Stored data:
────────────────
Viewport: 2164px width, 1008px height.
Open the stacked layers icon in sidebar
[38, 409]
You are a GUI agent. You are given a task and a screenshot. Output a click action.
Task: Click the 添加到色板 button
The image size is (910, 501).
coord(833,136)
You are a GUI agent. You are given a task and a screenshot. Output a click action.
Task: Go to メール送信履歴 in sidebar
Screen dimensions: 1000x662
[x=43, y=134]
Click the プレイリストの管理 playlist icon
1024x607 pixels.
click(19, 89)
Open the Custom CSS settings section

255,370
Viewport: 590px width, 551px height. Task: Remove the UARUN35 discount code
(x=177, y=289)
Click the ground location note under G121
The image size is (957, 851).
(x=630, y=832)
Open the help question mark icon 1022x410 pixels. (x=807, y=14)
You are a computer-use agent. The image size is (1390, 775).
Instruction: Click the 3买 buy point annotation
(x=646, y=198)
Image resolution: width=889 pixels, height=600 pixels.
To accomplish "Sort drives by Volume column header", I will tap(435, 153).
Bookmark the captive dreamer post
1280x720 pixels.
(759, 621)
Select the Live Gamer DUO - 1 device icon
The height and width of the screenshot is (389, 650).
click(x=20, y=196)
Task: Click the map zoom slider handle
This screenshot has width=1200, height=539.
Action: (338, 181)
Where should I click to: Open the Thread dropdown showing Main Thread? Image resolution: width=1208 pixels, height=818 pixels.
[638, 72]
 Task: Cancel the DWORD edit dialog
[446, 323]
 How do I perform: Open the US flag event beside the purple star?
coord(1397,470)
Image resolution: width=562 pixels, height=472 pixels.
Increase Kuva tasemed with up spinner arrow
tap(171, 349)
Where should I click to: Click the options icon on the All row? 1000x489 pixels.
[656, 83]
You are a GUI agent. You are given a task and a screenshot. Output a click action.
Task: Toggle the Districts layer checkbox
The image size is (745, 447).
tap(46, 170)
────────────────
Reproduce each entry above exactly, keeping every word.

= ANSWER =
Viewport: 2164px width, 1008px height.
Open the stacked layers icon in sidebar
[38, 409]
You are a GUI agent. You are given a task and a screenshot. Output a click action.
Task: Click the 添加到色板 button
The image size is (910, 501).
coord(833,136)
You are a GUI agent. You are given a task and a screenshot. Output a click action.
Task: Go to メール送信履歴 in sidebar
Screen dimensions: 1000x662
[x=43, y=134]
Click the プレイリストの管理 playlist icon
1024x607 pixels.
click(19, 89)
Open the Custom CSS settings section

255,370
Viewport: 590px width, 551px height. Task: Remove the UARUN35 discount code
(x=177, y=289)
Click the ground location note under G121
The image size is (957, 851).
(x=630, y=832)
Open the help question mark icon 1022x410 pixels. (x=807, y=14)
You are a computer-use agent. The image size is (1390, 775).
Instruction: Click the 3买 buy point annotation
(x=646, y=198)
Image resolution: width=889 pixels, height=600 pixels.
To accomplish "Sort drives by Volume column header", I will tap(435, 153).
Bookmark the captive dreamer post
1280x720 pixels.
(759, 621)
Select the Live Gamer DUO - 1 device icon
The height and width of the screenshot is (389, 650).
click(x=20, y=196)
Task: Click the map zoom slider handle
This screenshot has width=1200, height=539.
Action: (338, 181)
Where should I click to: Open the Thread dropdown showing Main Thread? Image resolution: width=1208 pixels, height=818 pixels.
[638, 72]
 Task: Cancel the DWORD edit dialog
[446, 323]
 How do I perform: Open the US flag event beside the purple star?
coord(1397,470)
Image resolution: width=562 pixels, height=472 pixels.
Increase Kuva tasemed with up spinner arrow
tap(171, 349)
Where should I click to: Click the options icon on the All row? 1000x489 pixels.
[656, 83]
You are a GUI agent. You are given a task and a screenshot. Output a click action.
Task: Toggle the Districts layer checkbox
The image size is (745, 447).
tap(46, 170)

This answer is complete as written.